◆ WHAT YOU HAVE TO DO: For this task, output exactly the lines of the material below starting at the line with "This screenshot has height=207, width=116." and ending at the line with "Where should I"; pictures are to be excluded.

◆ RAW DATA:
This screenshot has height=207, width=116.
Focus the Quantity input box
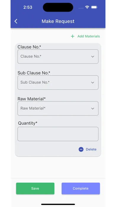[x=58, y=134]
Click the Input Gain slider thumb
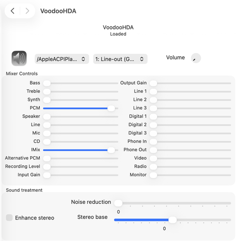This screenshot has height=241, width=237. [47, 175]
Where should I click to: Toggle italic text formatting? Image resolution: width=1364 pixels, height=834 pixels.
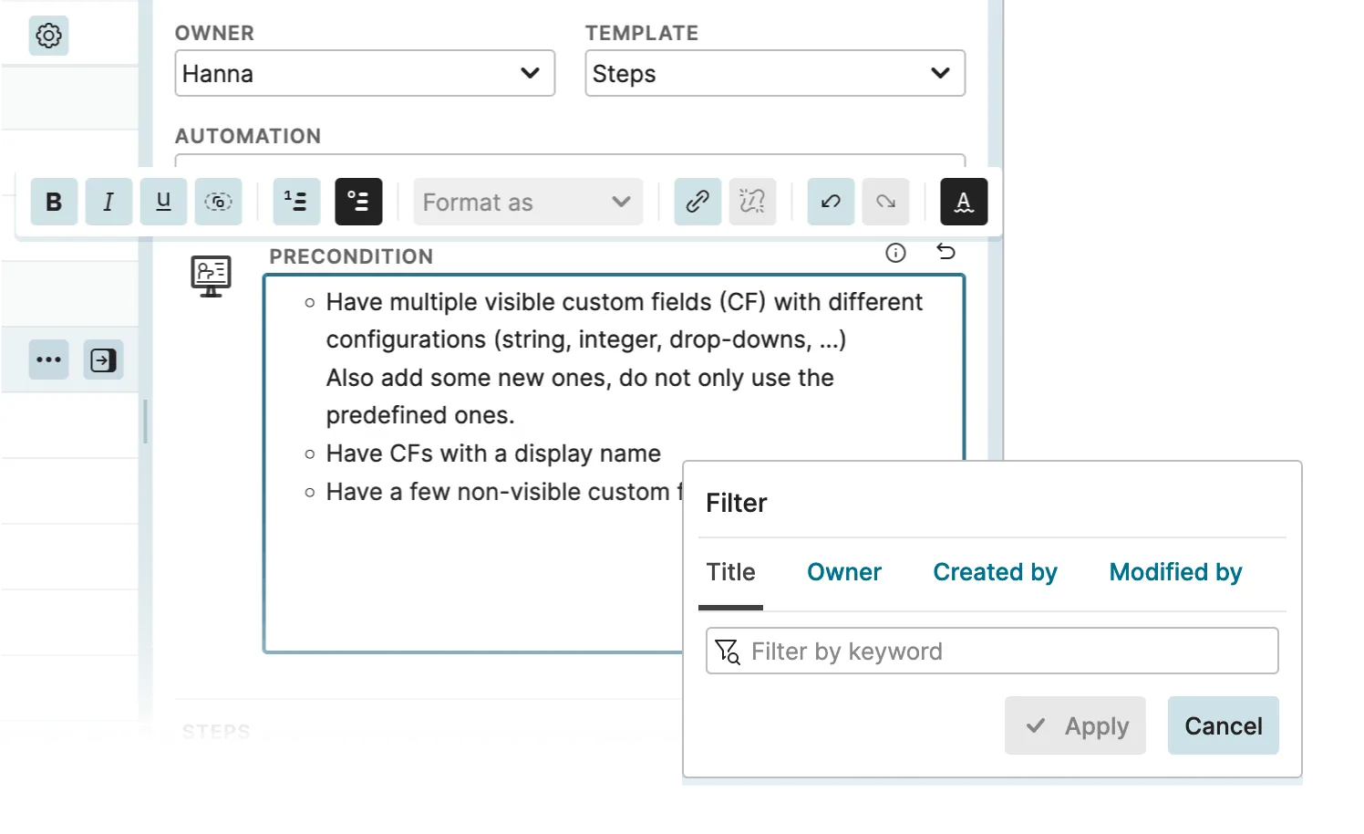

==

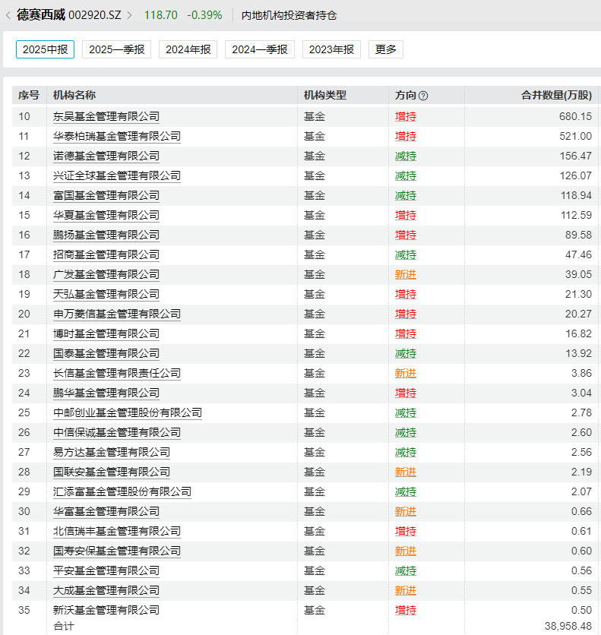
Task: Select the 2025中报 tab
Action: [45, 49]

* * *

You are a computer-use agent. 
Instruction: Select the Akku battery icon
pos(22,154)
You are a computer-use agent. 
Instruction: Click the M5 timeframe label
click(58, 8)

◆ OUTPUT BELOW:
This screenshot has height=207, width=116.
Focus the Quantity input box
[x=58, y=134]
Click the Input Gain slider thumb
This screenshot has height=241, width=237. [47, 175]
Where should I click to: Toggle italic text formatting? Image resolution: width=1364 pixels, height=834 pixels.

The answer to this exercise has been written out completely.